I've tracked this down to index.html
template rendering, specifically call to request.route_url()
: https://github.com/Pylons/pyramid_openapi3/blob/29f0180a97d9d33cbe65488aee97af8339c120c4/pyramid_openapi3/init.py#L162
This will generate and absolute URL, and it will not take into account the protocol (it cannot?).
I've tried setting X-Forwarded-Proto
on the proxy - did not help.
I also could not find a global setting in Pyramid for the 'public URL' we operate on.
The easiest fix I can see is to generate a relative URL by passing _app_url=''
to request.route_url()
.
I'm running on Heroku, with a reverse proxy in front, and it works as expected: https://dash.paretosecurity.com/api/v1
Can you share a bit more about your setup?
I'm running on Heroku, with a reverse proxy in front, and it works as expected: https://dash.paretosecurity.com/api/v1
Can you share a bit more about your setup?

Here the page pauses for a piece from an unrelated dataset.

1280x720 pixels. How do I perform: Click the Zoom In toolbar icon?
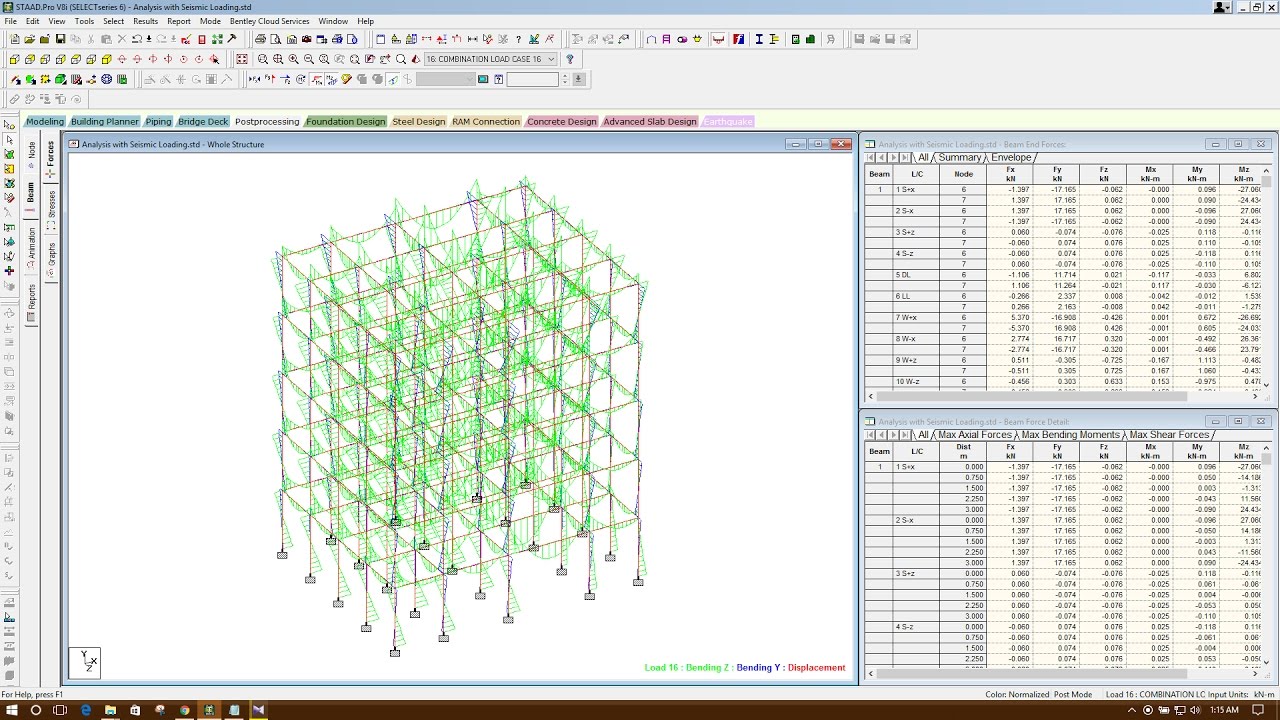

Sure, thanks for your answer! We have Apache HTTPD as a reverse proxy, it listens on 443, has TLS configured and so on:
ProxyPass "/api/" "http://localhost:6543/api/"
ProxyPassReverse "/api/" "http://localhost:6543/api/"
# also, this is set, but I think I'll remove it later
ProxyPreserveHost On
The Pyramid app is quite simple, created with cookiecutter as per docs, run with pserve, waitress. There is nothing configured that would relate to how we serve, etc (maybe there should be something..?).
Hmm, I'm also using https://pypi.org/project/pyramid_force_https/
, maybe that makes it work? Could you give it a try?
Hmm, I'm also using
https://pypi.org/project/pyramid_force_https/
, maybe that makes it work? Could you give it a try?
Doesn't work with pyramid_force_https
at all.
I guess that is because any plain http request it receives it will redirect to https, but with our config (which is pretty common), pyramid only handles plain http, and any redirected https will go back to proxy to be proxied via http to pyramid, essentially creating a loop.
I'm out of ideas, sorry. Happy to review a PR with a fix when you figure it out.
I'm having the same issue, app is deployed behind a reverse proxy. The thing is, everything behind the reverse proxy is in HTTP, so the application gets the request as http, and in the spec_url, it's https.
It would require some time to provide a full docker-compose minimal example, I'll try to come with it.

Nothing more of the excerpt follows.